▸ TRECHO FORNECIDO

⁂

Globalização e descolonização
A expansão do livre comércio neoliberal desmoralizou o proletariado nos estados metropolitanos, enviando seus empregos off shore para zonas de processamento de exportação de baixos salários no Sul Global. Mas muitas pessoas na periferia geopolítica tinham uma agenda positiva - a agenda da descolonização. No Brasil, um vibrante Movimento Sem Terra estava falando sobre ecovilas e soberania alimentar. No Equador, as mulheres da Ação Ecológica [Acción Ecológica] inventaram o conceito de “dívida ecológica” para descrever os 500 anos de roubo colonial de recursos naturais; o roubo moderno constituído pelo interesse do Banco Mundial em empréstimos para desenvolvimento; e a contínua degradação dos meios de subsistência resultantes do extrativismo econômico. Justiça com a sustentabilidade também foi destaque na Cúpula do Clima de Cochabamba, em 2010, que apresentou formas andinas de aprovisionamento como uma alternativa ao desgaste da vida sob o luxo manufaturado. A equação de industrialização com progresso estava sob interrogatório.

⁂

▸ ENUNCIADO DA TAREFA 1
Filtre as entradas abaixo e copie cada linha que contenha a palavra "Where", diferenciando maiúsculas de minúsculas.

⁂

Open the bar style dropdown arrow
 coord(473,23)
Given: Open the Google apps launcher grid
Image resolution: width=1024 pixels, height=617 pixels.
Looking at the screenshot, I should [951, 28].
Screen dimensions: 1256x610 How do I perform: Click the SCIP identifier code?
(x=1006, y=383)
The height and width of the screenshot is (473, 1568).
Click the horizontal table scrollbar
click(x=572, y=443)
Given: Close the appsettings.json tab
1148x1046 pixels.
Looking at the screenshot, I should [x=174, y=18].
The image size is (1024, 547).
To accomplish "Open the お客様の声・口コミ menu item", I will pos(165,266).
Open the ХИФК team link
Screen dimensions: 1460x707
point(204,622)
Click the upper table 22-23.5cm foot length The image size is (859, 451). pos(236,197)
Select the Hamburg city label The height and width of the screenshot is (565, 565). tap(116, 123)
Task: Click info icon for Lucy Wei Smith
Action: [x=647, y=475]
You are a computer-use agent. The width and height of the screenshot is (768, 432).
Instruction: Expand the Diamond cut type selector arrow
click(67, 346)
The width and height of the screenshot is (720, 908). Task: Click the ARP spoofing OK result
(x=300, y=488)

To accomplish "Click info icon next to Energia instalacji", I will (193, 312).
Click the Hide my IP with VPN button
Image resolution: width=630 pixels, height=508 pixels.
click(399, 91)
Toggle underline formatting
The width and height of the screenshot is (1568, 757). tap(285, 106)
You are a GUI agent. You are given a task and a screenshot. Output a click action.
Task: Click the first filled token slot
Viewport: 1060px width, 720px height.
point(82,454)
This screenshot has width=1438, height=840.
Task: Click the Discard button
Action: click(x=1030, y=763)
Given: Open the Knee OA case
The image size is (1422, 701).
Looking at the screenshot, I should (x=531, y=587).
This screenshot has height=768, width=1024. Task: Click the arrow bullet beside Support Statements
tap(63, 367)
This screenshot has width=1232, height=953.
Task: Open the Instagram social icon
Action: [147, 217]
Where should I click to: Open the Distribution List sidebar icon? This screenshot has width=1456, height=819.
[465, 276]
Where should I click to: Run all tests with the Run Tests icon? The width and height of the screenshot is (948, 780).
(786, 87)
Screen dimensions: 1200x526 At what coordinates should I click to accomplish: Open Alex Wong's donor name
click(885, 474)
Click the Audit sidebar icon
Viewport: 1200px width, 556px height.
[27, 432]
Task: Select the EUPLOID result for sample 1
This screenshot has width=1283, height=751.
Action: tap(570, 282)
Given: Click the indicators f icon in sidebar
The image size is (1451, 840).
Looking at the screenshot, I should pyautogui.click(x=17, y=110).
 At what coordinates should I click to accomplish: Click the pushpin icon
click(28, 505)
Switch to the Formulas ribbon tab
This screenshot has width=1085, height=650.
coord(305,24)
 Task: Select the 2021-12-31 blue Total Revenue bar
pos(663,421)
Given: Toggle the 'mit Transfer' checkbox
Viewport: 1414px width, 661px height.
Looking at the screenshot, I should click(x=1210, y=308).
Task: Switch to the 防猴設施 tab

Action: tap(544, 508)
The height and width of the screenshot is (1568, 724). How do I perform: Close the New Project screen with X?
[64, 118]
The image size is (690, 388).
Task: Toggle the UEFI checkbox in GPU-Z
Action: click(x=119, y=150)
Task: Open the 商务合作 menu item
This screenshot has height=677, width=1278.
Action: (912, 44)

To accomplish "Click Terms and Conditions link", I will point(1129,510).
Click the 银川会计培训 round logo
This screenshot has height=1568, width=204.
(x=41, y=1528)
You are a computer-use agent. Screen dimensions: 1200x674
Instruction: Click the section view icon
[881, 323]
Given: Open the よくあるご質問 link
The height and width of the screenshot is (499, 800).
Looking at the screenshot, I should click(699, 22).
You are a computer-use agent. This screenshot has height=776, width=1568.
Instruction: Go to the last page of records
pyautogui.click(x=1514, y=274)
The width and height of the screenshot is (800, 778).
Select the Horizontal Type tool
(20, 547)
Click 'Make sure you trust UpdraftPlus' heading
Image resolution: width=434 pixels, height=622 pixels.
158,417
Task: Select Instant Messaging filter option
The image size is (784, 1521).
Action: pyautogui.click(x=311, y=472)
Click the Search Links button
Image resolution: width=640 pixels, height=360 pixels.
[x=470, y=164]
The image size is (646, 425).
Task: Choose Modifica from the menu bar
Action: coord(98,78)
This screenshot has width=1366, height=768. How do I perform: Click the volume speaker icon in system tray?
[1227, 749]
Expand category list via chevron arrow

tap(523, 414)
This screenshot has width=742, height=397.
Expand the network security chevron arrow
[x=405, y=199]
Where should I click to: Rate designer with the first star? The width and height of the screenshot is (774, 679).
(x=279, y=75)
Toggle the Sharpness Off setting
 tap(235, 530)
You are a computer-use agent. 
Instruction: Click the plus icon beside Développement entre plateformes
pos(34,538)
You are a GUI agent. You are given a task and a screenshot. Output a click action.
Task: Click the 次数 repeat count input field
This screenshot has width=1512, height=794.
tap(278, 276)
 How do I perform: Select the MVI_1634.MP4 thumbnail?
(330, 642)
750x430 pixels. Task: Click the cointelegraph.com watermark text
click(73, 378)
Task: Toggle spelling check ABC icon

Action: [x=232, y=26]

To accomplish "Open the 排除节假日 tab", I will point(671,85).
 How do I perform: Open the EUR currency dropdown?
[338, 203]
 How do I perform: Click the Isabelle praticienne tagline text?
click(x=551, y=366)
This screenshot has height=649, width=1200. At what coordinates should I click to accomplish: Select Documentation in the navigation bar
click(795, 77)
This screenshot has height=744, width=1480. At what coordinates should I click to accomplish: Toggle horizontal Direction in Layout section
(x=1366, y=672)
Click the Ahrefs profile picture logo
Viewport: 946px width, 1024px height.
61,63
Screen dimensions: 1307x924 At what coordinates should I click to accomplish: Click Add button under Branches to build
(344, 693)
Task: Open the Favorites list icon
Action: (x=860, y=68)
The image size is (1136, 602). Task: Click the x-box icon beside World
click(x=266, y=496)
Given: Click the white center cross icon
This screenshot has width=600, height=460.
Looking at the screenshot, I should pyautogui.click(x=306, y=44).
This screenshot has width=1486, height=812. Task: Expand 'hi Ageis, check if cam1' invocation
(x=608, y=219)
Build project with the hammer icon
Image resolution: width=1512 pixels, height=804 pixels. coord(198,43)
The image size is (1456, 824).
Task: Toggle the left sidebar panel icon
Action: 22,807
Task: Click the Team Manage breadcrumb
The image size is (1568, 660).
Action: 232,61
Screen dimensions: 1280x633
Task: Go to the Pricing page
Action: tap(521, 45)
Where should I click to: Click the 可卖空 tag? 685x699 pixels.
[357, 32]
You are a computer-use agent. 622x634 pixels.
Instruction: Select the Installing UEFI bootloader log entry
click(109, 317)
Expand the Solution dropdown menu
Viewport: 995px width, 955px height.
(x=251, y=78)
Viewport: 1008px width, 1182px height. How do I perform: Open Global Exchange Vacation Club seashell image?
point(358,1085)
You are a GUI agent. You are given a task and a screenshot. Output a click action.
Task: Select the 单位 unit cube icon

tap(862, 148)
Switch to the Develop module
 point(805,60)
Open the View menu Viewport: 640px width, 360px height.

⁂

▸ ENUNCIADO DA TAREFA 2
Responda, com base no trecho sobre globalização e descolonização acima:
(a) Em que país o Movimento Sem Terra falava sobre ecovilas e soberania alimentar?
(b) Que conceito as mulheres da Ação Ecológica inventaram?
(c) Em que ano ocorreu a Cúpula do Clima de Cochabamba?

▸ RESOLUÇÃO 1
Where should I click to: Open the Distribution List sidebar icon? This screenshot has width=1456, height=819.
Where should I click to: Run all tests with the Run Tests icon? The width and height of the screenshot is (948, 780).
Where should I click to: Rate designer with the first star? The width and height of the screenshot is (774, 679).
Where should I click to: Click the 可卖空 tag? 685x699 pixels.

▸ RESOLUÇÃO 2
(a) No Brasil.
(b) O conceito de "dívida ecológica".
(c) Em 2010.